**ЗАДАНИЯ ДЛЯ РАБОТЫ**.
1. Изложите отрывок о слушании погромного дела в двух предложениях.
2. Процитируйте из отрывка о слушании погромного дела фрагмент, начиная со слов «Заметив полную неосновательность» и заканчивая словами «мнение своего министерства.».
3. Продолжите отрывок о слушании погромного дела, начав сразу после его последнего предложения.

**ОТРЫВОК**.
----------
Заметив полную неосновательность распоряжения министерства юстиции и горячо поддерживаемый в этом отношении Давыдовым, я, в январе 1904 г., при посещении министра юстиции Муравьева, заявил ему о том, что, в интересах водворениия спокойствия в обществе и с целью прекращения неблагоприятных для правительства толков, было бы желательно открыть для публики двери суда и разрешить печатать в газетах отчеты судебных заседаний. Муравьев вышел из себя и завопил, что он закрыл заседания суда для публики из-за министра внутренних дел и никак не ожидал, что губернатор будет оспаривать мнение своего министерства.

На мой ответ, что я ни к одному из министерств не принадлежу, а высказываю мнение свое, как местный представитель правительственной власти и общеправительственных интересов, Муравьеву не без ехидства, заметил: „сочту своим долгом передать министру внутренних дел ваше мнение по поводу гласности процесса, и тем охотнее, что министерство юстиции очень не желало, в данном случае, закрытых дверей».

Не знаю, как и о чем сносились по этому поводу министры, но погромное дело, продолжавшееся еще год, рассматривалось до конца при закрытых дверях.

С разрешения Давыдова, я имел место в суде, за креслами палаты. В случае протеста по поводу моего присутствия, мы хотели сослаться на мое право, как почетного мирового судьи, присутствовать в судебных заседаниях. Однажды, когда за судьями набралось довольно много посторонних лиц, жандармских и полицейских офицеров, чинов прокурорского надзора и т. п., действительно последовал протест со стороны адвокатов, поддерживавших интересы потерпевших евреев. Карабчевский, Грузенберг, Кальманович, Зарудный, Соколов, раздосадованные стеснением гласности суда, заявили об удалении всех посторонних лиц, сидевших за судейскими креслами. Но вслед затем кто-то из них, кажется, Зарудный, от имени товарищей, заявил, что против присутствия губернатора, князя Урусова, они не протестуют. Юдофильство на этот раз мне пригодилось.
----------
**ПРИВЕДЁННЫЕ СТРОКИ**.
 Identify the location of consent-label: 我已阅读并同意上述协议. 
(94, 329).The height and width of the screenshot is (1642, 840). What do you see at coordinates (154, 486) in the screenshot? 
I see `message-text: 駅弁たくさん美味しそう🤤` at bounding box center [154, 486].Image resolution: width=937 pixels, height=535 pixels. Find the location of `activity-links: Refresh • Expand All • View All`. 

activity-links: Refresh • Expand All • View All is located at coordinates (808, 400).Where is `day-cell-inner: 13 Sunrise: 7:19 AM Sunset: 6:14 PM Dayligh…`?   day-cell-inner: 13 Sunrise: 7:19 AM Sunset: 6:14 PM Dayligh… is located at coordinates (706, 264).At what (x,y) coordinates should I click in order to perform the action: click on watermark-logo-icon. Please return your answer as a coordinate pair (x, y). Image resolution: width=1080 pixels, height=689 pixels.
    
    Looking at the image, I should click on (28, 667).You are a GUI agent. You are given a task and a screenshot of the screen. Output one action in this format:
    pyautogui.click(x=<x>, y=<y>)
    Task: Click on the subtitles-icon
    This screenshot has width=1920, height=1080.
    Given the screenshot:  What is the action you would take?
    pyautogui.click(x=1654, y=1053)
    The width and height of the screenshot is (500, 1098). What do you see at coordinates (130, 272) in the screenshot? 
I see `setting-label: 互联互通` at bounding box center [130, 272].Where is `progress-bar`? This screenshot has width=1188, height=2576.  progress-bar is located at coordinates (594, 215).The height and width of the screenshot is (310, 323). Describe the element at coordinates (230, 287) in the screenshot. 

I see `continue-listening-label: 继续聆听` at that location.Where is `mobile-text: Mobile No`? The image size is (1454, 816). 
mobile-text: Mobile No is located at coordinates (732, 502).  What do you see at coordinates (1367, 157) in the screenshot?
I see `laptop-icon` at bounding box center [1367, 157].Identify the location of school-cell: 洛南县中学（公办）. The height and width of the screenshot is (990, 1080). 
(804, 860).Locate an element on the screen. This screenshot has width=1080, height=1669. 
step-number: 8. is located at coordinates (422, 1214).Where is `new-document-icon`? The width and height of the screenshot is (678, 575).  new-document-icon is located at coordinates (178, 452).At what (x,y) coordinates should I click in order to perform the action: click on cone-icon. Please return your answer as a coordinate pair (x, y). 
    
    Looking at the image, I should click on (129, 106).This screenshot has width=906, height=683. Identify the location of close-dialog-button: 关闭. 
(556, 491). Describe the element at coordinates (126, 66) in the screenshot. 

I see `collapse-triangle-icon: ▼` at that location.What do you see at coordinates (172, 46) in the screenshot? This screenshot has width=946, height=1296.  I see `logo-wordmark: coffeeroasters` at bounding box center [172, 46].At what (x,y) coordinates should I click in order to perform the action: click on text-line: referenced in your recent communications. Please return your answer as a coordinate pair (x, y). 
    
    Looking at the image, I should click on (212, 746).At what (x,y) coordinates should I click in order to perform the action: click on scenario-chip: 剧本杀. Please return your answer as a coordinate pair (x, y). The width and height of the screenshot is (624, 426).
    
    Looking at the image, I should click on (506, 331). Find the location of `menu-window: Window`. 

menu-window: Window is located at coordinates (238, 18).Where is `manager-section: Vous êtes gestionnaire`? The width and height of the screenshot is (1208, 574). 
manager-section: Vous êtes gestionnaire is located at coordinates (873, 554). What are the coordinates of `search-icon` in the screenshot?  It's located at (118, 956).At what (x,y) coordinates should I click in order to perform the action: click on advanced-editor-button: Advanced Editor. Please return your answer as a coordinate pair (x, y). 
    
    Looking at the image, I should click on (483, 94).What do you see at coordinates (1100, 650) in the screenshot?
----------
**ОТВЕТЫ К УПРАЖНЕНИЮ**.
1. В январе 1904 г. рассказчик предложил министру юстиции Муравьеву открыть двери суда для публики и разрешить печатать отчеты о заседаниях. Муравьев вспылил, заявив, что закрыл заседания из-за министра внутренних дел, и дело до конца рассматривалось при закрытых дверях, а когда адвокаты потребовали удалить посторонних из-за судейских кресел, против присутствия губернатора они протестовать не стали.

2.
Заметив полную неосновательность распоряжения министерства юстиции и горячо поддерживаемый в этом отношении Давыдовым, я, в январе 1904 г., при посещении министра юстиции Муравьева, заявил ему о том, что, в интересах водворениия спокойствия в обществе и с целью прекращения неблагоприятных для правительства толков, было бы желательно открыть для публики двери суда и разрешить печатать в газетах отчеты судебных заседаний. Муравьев вышел из себя и завопил, что он закрыл заседания суда для публики из-за министра внутренних дел и никак не ожидал, что губернатор будет оспаривать мнение своего министерства.

3.
Процесс было интересно слушать только в начале, когда допрашивали главных свидетелей. Особенно интересен был допрос Пронина, которого гражданств истцы поворачивали по очереди на горячих угольях, прилагая все старания для того, чтобы обратить его из свидетеля в подсудимого. Пронина уличали в составлении зажигательных воззваний, в распространении опасных для евреев ложных слухов. Удостоверились в том, что ему принадлежали статьи в „Знамени», доказывавшие, что евреи сами учинили погром; старались узнать, кто ему эти статьи исправлял; заставили его признаться, что он ездил к Иоанну Кронштадтскому и заполучил от него известное „второе послание» против евреев. Читали пронинские стихи, заставили его давать ответы, доказавшие невежество свидетеля, и выпускали его отдохнуть только после появления на его лице признаков приближающейся апоплексии.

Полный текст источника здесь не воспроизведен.